ACTIVITY: SUBSTANCE ABUSE IN PREGNANCY

BARBAQUINO, JULIA G.
BSN 2-E, GROUP 1

ROSELLA ASUNCION LUCERO


CLINICAL INSTRUCTOR/PRECEPTOR

FEBRUARY 26, 2024


Definition
Substance abuse during pregnancy involves the consumption of detrimental substances by expectant mothers.
Commonly utilized substances during pregnancy encompasses tobacco, alcohol, marijuana, cocaine, and opiods.
The act of using these substances while pregnant is linked to various negative consequences for both the mother
and the unborn child. According to Prince (2023), substance use and substance use disorders in pregnancy are
common and linked with multiple obstetric and neonatal adverse outcomes. Ideally, all pregnant women should
be screened, and those with positive screens should be promptly diagnosed and treated to avoid the morbidity
and mortality associated with continued substance use during pregnancy.

Incidence
Substance abuse during pregnancy is a major public health issue, as pregnant individuals commonly use various
harmful substances. Studies show that tobacco, alcohol, and marijuana are the most frequently used substances
during pregnancy, followed by cocaine and opiods. Pregnant women between the ages of 15 and 44 have
reported current illicit drug use, with the highest rates ibserved among teenage pregnant women, followed by
young adult and aduld women. According to Prince (2023), it is crucial to address substance mother and the
child. Universal screening for substance use during pregnancy is recommended to identify those at risk and
provide appropriate interventions. However, barriers to evidence-based treatment exist, and pregnant women
who uses substances often feel stigmatized.

Risk factors
Substance misuse during pregnancy can result in substantial adverse health consequences for both the expectant
mother and the developing fetus. Factors that increase the likelihood of substance abuse during pregnancy
encompasses prior use of alcohol, tobacco, or illegal drugs, unintended pregnancy, limited educational
attainment, unemployed, youthfullness, exposure to intimate partner, concurrent physical and mental health
issues, environmental pressure, and insufficient awareness to intimate partner violence, ready availability of
substances, and insufficient awareness regarding the effects of substances on fetal growth and development.
(Manag, 2021).

Causes
Substance abuse during pregnancy can have serious consequences for both the mother and the developing fetus.
The causes of substances abuse during pregnancy are complex and multifactorial. Some of the factors that may
contribute to substance abuse during pregnancy include:
1. History of Substance Abuse
Women with a history of substance abuse are at a higher risk of continuous use of drugs or alcohol during
pregnancy.
2. Mental Health Disorders
Women with mental health disorders such as depression or anxiety may be more likely to use drugs or alcohol
during pregnancy as a way to cope with their symptoms.
3. Lack of Social Support
Women who lack social support such as a partner or family members, may be more likely to use drugs or alcohol
during pregnancy as a way to cope with stress and isolation.
4. Unintended Pregnancy
Women who have unintended pregnancies may be more likely to use drugs or alcohol during pregnancy as a way
to cope with the stress and uncertainty of the situation.
5. Environmental Factors
Women who live in environments with high levels of stress, poverty, or violence may be more likely to use drugs
or alcohol during pregnancy as a way to come with their circumstances.
Signs And Symptoms
Substance abuse during pregnancy can have negative effects on both the pregnant person and the developing
fetus. Signs and symptoms of substance abuse during pregnancy can vary depending on the substance used, the
amount of frequency of use, and the stage of pregnancy. (Prince, 2023). Some common signs and symptoms of
substance abuse during pregnancy are:
• Physical symptoms such as nausea, vomiting, and weight loss
• Behavioral changes such as mood swings, irritability, and aggresion
• Poor prenatal care and missed appointments
• Premature birth, low birth weight, and developmental delays in the baby
• Neonatal abstinence syndrome (NAS) in the baby, which can cause excessive crying, high pitched cry,
irritability seizures, and gastrointestinal problems.

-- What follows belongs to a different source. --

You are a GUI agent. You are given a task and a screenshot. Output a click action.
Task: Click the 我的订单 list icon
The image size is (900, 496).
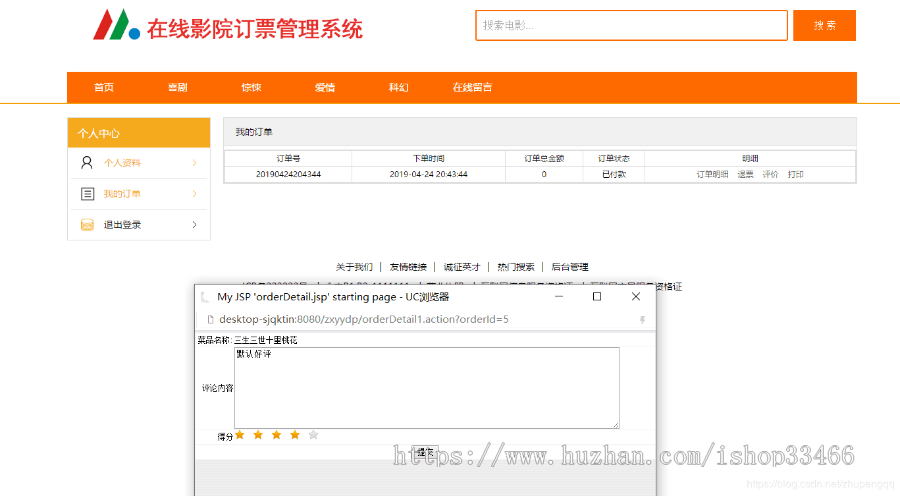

Diagnostic/laboratory procedures
Diagnostic and laboratory procedures for substance use during pregnancy involve a combination of medical
history, physical examinations, and screening tools. Common approaches are thorough medical history. Ask
about the current and previous substance use including alcohol, tobacco, and illicit drugs. A thorough physical
assessment during pregnancy seeks out indicators of substance usage, comprising expanded or contracted
pupils, marks suggestive of domestic violence, peculiar bodily scents, and oral hygiene concerns. Next, self-
disclosure questionnaires, such as Alcohol Use Disorders Identification Test (AUDIT-C) and the 4 P’s test, serve
to evaluate substance consumption. Urinary toxicological analyses can identify the presence of particular
substances inside the body; however, false positive and negative results might arise. Blood tests measure levels
of specific substances to a certain recent intake. Lastly, the meconiun testing analyzes newborn fecal matter to
discern extended patterns of substance utilization.

Management
a. Medical
Management of substance abuse during pregnancy involves a comprehensive approach that includes medical,
psychological, and social interventions to ensure the well-being of both the mother and the baby. Some key
strategies for managing substance abuse during pregnancy include:
1. Maintaining Adequate Nutrition:
Ensuring access to appropriate prenatal care, promoting healthy lifestyle choices, fascilitating substance abuse
treatment referrals, and advocating for the rights and best interests of the mother and baby.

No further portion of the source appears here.